Among the community members who participated in the event was junior Audrey Holick, who ran the race with her mom and sister.
“I think [the 5K] was really well done,” Holick said. “I really think they were able to take something so horrible and make it into something almost positive, something that could change the community. Instead of just focusing on the death, they thought of what they could do with it, and I really like that. I think they did a really good job with it.”
Like Holick, junior AJ Vega also ran in the 5K and has been impressed with the Davis’ family advocacy.
“I think they’ve done a very good job to help [inform people about] how big of an issue this is,” Vega said. “We got a poster of Cooper Davis at the school’s center and people are signing that, which is really cool. I think they’ve done a good job and the 5K was a good, good fundraiser because it’s your to do the exercise and then at the same time you’re fundraising for something that’s a very big issue. [I give] credit to them, they’ve done a lot to help spread awareness.”

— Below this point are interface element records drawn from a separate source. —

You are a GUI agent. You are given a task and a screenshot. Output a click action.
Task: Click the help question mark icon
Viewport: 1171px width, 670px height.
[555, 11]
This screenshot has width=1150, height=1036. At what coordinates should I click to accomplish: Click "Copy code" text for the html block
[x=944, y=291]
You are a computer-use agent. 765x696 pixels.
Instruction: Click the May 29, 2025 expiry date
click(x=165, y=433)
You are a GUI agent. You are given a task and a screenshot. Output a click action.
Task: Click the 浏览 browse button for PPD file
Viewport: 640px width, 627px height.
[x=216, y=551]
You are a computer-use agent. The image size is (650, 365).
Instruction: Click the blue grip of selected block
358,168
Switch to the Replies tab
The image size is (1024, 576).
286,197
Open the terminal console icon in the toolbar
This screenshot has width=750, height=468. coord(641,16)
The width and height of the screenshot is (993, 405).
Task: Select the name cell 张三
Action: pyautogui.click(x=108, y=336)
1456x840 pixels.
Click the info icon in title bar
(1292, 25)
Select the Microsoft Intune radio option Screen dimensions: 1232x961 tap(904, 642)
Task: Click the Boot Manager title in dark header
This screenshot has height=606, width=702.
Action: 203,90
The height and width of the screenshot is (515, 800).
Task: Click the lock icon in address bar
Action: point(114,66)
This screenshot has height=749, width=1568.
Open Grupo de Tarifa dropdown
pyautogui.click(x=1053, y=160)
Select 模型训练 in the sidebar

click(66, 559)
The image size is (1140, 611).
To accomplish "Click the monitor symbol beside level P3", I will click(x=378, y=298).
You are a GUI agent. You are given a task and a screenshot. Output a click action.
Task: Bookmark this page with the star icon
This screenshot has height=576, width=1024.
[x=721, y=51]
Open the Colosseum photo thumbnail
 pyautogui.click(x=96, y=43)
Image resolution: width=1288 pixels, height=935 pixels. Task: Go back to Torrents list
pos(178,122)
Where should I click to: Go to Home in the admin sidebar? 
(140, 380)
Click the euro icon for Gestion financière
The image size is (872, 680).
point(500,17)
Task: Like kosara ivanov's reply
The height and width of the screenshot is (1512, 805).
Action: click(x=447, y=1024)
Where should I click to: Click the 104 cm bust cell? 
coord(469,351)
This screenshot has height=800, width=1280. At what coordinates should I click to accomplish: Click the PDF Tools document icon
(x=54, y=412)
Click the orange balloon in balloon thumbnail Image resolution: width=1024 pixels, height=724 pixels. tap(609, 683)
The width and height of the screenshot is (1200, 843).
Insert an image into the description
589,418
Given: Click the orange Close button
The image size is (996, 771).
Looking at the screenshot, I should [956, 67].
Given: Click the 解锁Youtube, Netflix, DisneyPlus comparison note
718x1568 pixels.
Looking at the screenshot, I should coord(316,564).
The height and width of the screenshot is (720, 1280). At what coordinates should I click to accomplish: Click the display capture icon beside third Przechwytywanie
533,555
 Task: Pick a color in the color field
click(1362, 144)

Aycock hopes that people will continue to learn from Cooper’s story.
“[Cooper’s death] impacted every person in different ways, no matter how you knew Cooper” Aycock said. “He was one of my best friends forever, we were always together. Some of the people who were around him when he was doing those things, I hope that they learned from him. I just hope everybody takes it however they need to.”
Although Libby recognizes that there are still plenty of steps to take to prevent future deaths, she emphasizes the importance of informing people of the dangers of drug usage.
“There is still a lot of work that needs to be done,” Libby said. “And the only defense we really have is awareness.”